Formosa is a Grade 1B equestrian dressage competitor. As a competitor in this class, she is required to perform a "dressage test involving medium to collected walk, a quarter walk pirouette and a long rein walk, as well as working trot and lengthening in the trot." She competes without stirrups as she does not have enough leg control to justify them. She has been coached by Manuela McLeans since 2011. She is a member of Riding for the Disabled Victoria, and is based at the Australian Equine Behaviour Centre at Clonbinane.
As of 2012, she has a scholarship with the Victorian Institute of Sport.

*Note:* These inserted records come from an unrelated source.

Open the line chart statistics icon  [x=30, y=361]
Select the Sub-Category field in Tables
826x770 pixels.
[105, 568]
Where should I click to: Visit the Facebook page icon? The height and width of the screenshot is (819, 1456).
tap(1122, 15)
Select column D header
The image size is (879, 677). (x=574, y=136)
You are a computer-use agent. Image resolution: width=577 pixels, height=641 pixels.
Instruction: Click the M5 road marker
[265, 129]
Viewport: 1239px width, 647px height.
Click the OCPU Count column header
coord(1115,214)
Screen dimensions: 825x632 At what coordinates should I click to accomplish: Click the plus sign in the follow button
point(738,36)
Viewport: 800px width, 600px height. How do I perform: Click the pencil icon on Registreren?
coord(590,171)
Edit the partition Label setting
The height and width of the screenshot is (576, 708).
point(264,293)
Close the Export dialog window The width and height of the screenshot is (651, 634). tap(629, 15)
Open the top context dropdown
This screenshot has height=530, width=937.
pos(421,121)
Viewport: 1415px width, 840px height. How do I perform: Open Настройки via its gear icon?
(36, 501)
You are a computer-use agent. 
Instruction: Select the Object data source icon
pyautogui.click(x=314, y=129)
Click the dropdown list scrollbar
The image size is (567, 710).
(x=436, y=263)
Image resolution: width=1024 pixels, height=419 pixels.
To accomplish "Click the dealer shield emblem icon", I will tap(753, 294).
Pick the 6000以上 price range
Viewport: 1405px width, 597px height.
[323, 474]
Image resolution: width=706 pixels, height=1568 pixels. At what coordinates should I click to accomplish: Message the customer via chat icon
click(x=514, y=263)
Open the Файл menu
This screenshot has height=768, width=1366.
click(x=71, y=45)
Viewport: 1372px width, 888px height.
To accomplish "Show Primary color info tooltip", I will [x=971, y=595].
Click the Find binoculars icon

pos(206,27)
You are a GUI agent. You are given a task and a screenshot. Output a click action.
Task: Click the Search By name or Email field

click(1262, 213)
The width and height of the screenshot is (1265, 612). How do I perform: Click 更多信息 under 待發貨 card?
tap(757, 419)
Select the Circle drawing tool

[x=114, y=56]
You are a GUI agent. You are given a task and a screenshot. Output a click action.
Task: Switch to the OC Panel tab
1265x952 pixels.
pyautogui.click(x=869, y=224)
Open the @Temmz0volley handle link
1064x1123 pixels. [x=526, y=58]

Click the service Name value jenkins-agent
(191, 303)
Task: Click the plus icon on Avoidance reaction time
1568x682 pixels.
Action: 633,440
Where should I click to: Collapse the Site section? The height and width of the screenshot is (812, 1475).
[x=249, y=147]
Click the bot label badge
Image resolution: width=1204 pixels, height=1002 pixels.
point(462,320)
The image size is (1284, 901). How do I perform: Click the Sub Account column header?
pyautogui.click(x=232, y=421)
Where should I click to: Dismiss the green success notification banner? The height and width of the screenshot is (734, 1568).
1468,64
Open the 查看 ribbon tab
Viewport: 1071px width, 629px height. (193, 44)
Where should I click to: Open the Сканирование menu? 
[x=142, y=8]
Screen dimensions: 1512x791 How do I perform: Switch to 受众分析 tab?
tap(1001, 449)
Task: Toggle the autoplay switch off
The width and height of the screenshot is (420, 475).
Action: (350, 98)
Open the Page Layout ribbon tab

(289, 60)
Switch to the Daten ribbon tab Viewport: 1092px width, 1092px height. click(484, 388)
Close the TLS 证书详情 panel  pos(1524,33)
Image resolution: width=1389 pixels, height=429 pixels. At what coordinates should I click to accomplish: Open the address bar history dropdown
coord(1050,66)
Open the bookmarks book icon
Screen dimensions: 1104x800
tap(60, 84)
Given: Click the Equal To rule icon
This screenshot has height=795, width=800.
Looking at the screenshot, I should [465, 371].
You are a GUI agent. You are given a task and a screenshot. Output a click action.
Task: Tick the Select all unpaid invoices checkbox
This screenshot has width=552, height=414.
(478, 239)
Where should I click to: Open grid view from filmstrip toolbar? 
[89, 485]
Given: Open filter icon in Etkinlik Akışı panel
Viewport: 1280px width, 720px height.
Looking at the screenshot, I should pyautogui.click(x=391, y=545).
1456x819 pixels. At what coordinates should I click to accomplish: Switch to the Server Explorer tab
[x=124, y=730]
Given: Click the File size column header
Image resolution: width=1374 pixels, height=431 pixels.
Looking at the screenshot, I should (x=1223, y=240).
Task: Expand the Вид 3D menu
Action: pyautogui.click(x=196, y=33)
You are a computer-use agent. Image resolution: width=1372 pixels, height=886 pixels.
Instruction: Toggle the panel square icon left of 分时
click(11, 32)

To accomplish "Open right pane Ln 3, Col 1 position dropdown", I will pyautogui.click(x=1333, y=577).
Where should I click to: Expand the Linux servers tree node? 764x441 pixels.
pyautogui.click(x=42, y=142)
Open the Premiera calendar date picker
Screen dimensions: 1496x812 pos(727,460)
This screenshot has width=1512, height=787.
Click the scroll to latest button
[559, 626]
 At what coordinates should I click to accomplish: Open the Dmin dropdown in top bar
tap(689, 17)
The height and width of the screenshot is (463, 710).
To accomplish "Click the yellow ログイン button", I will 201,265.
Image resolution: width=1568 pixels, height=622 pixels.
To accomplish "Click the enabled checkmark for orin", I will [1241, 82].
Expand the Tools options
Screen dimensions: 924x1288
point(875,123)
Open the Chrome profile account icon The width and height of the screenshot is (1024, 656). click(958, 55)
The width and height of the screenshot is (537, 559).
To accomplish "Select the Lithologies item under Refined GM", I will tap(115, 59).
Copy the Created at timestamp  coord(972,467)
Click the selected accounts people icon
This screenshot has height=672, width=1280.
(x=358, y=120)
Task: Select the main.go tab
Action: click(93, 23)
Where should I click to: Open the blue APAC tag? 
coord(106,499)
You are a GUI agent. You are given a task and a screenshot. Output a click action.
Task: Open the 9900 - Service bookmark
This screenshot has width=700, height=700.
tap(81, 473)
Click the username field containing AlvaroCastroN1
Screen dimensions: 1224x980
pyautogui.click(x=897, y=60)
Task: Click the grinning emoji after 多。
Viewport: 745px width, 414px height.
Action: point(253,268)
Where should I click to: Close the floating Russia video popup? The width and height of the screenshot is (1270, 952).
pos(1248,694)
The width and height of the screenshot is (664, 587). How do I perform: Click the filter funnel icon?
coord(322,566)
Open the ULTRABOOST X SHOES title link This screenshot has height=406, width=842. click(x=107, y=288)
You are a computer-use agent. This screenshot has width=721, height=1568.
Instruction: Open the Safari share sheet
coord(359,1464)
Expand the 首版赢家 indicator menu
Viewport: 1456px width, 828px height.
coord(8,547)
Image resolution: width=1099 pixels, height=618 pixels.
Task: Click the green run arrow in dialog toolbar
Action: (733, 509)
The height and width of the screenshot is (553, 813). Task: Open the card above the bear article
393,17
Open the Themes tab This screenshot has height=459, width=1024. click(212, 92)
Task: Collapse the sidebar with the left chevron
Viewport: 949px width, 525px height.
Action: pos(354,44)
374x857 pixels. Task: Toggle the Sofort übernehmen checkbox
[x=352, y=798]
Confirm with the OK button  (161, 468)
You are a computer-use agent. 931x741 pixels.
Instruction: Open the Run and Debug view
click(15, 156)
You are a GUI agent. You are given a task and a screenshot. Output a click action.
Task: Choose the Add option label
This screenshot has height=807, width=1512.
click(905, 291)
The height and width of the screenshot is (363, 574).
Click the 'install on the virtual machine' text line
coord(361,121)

At the 2006 Victorian State Dressage Championships, Formosa finished first in the Grade 1B event while riding Greenhill Chromes Reflection. She competed in the 2006 World Equestrian Games, where she made her national team debut and competed in her first competition outside Australia. After returning from this competition, Formosa had an accident while riding her horse. She was a member of Australia's 2009 National High Performance Squad. In 2009, she competed in the Australian Masters Game. She finished first in the 2011 National Championship in the Grade 1B category. At the Victorian-hosted 2011 Oceania Championships, she won two gold medals. At the 2012 London Paralympics, she won a gold medal in the Mixed Dressage - Championship grade Ib event. She qualified on Worldwide PB, a "former Wanganui-owned Hanoverian stallion" that she acquired in December 2011.

==Recognition==
In November 2013, Formosa was awarded the Federation Equestre Internationale (FEI) Against All Odds award. She was awarded an Order of Australia Medal in the 2014 Australia Day Honours "for service to sport as a Gold Medallist at the London 2012 Paralympic Games."